═══ SUPPLIED RECORDS

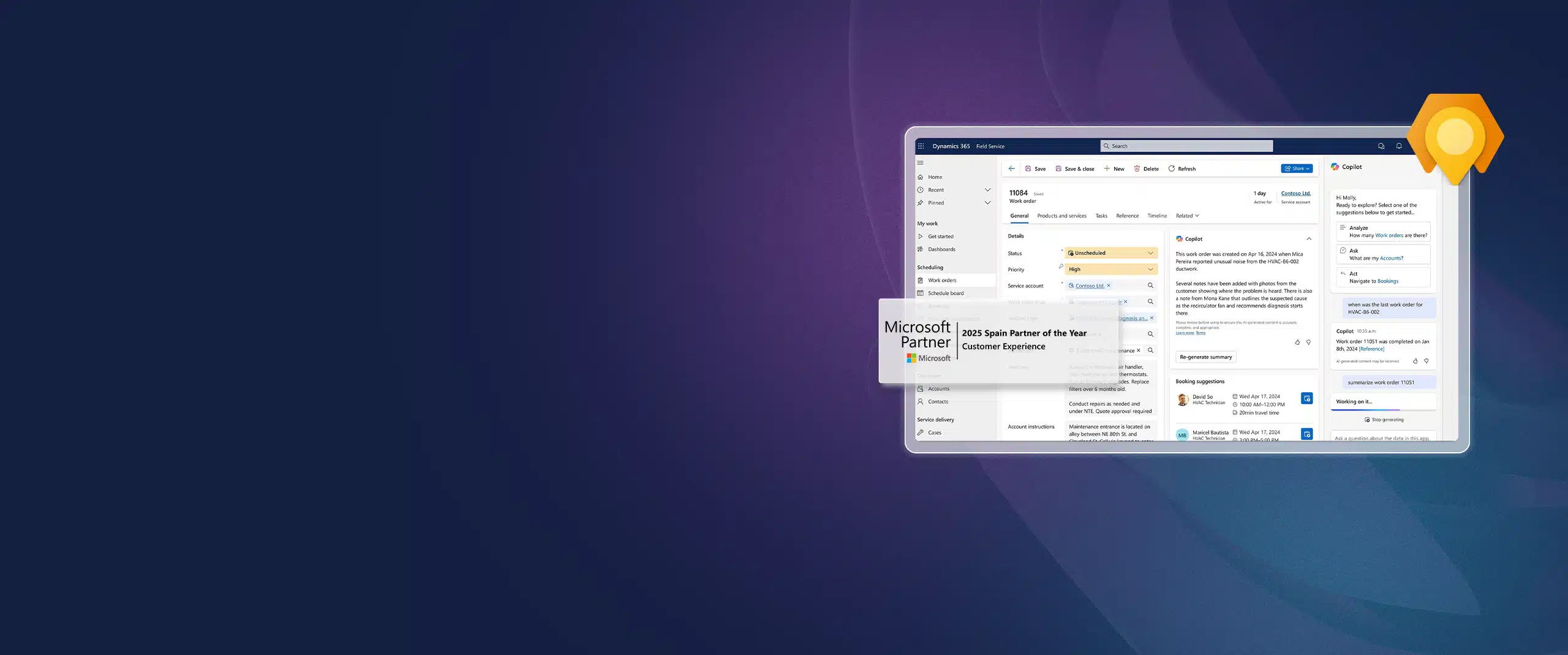1568x655 pixels.
Task: Search the Service account lookup magnifier
Action: tap(1150, 286)
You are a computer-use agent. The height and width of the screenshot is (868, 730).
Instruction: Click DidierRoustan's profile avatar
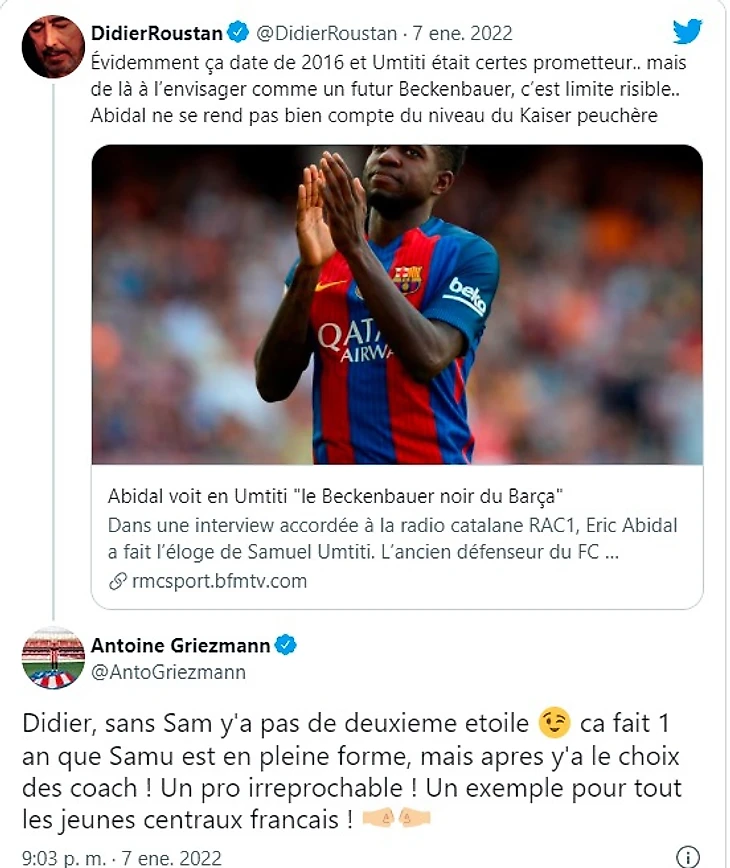pos(52,46)
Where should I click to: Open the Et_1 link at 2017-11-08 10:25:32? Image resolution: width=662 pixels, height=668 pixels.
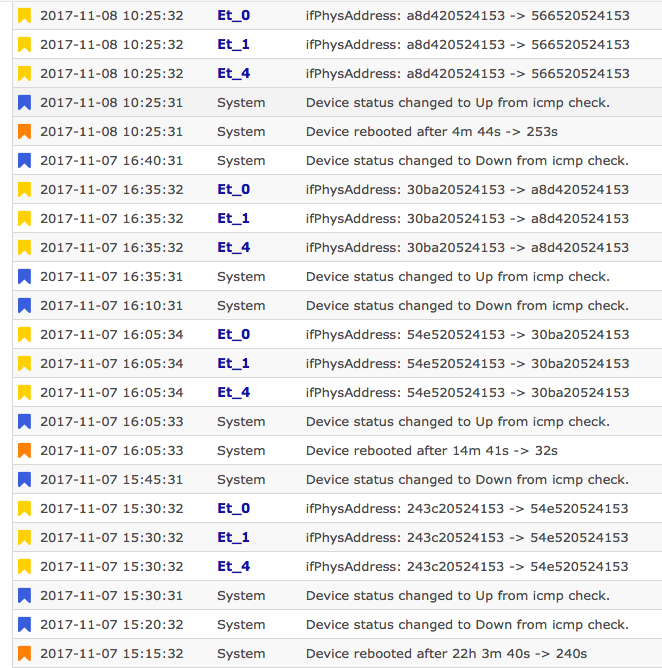pyautogui.click(x=233, y=44)
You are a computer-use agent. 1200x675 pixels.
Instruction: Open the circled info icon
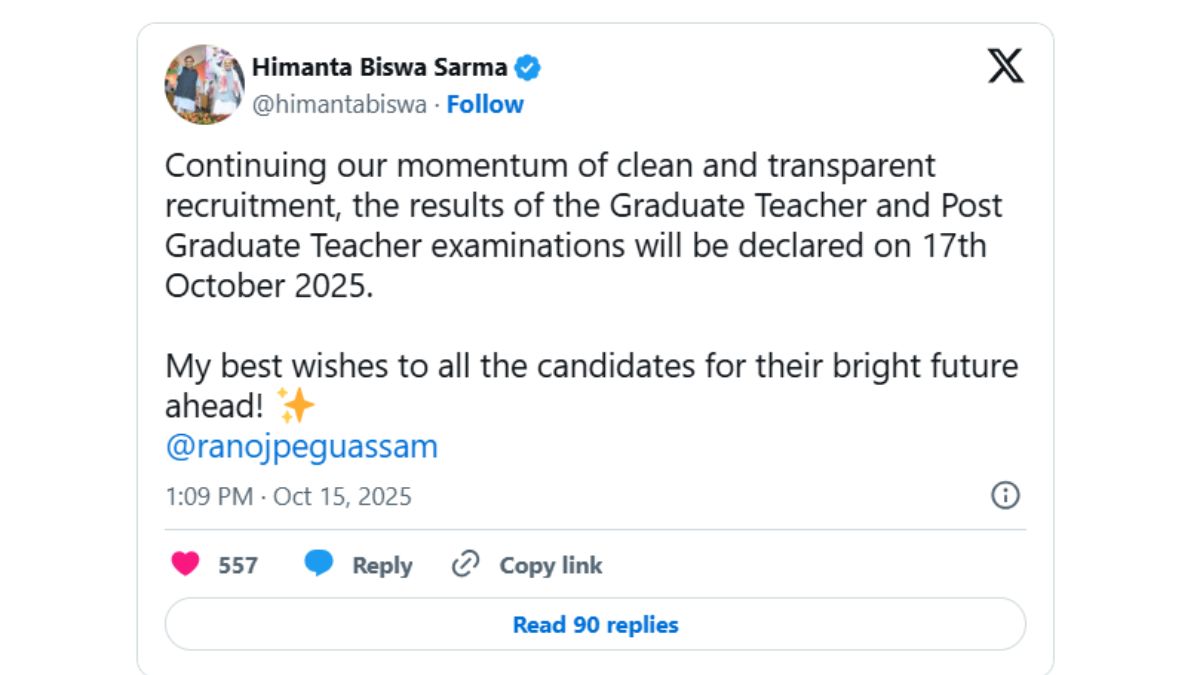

══════

● EXERCISE:
Nothing but the lines from the one containing "Instruction: Click DidierRoustan's" through the final line of the entries above should be given again, each exactly as written; omit the pictures.

● ANSWER:
Instruction: Click DidierRoustan's profile avatar
pos(52,46)
Where should I click to: Open the Et_1 link at 2017-11-08 10:25:32? Image resolution: width=662 pixels, height=668 pixels.
pyautogui.click(x=233, y=44)
You are a computer-use agent. 1200x675 pixels.
Instruction: Open the circled info icon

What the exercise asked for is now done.